Thursday, May 28, 2009

By Sarah Murray

In her book Dead Aid,* Dambisa Moyo calls for the end of aid to Africa within five years. Paul Kagame, president of Rwanda – which has halved aid as a percentage of its gross domestic product in the past decade – recently argued in the Financial Times that aid creates instability and dependency while failing to reduce poverty or disease.

Ms Moyo and Mr Kagame are among those questioning traditional models of development. While not all favour the pure for-profit approach, many argue that there is a greater role for market-based approaches to global problems. If such models prevail, the question for big non-governmental organisations (NGOs) and international public sector institutions is how to fit into the new development landscape.

The prospect of long-established institutions such as the World Bank, the United Nations and the International Monetary Fund (IMF) simply disappearing seems remote.

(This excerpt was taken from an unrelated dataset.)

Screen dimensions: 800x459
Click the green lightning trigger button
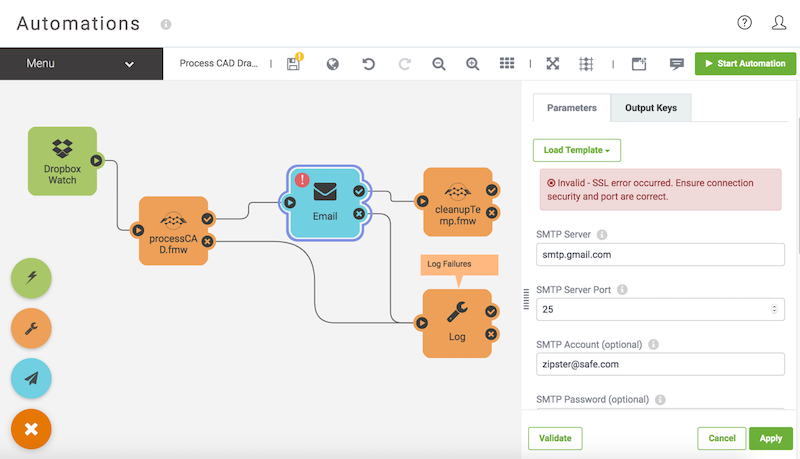tap(31, 277)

And certainly, the idea of ending aid to Africa in five years is an ambitious one.

The global downturn has shown that multilateral institutions remain critical, particularly in a crisis, when they have the ability to direct massive funding flows to not only the developing world but also to mature countries. Iceland, for example, has recently been forced to accept a $10bn bail-out led by the IMF.

Nevertheless, moving rapidly into the donor agencies’ sphere is a group with very different modes of operation. They include social entrepreneurs, NGOs using market-based models and large non-profits such as the Gates Foundation. Multinationals are also recognising that they can help foster economic development while turning a profit.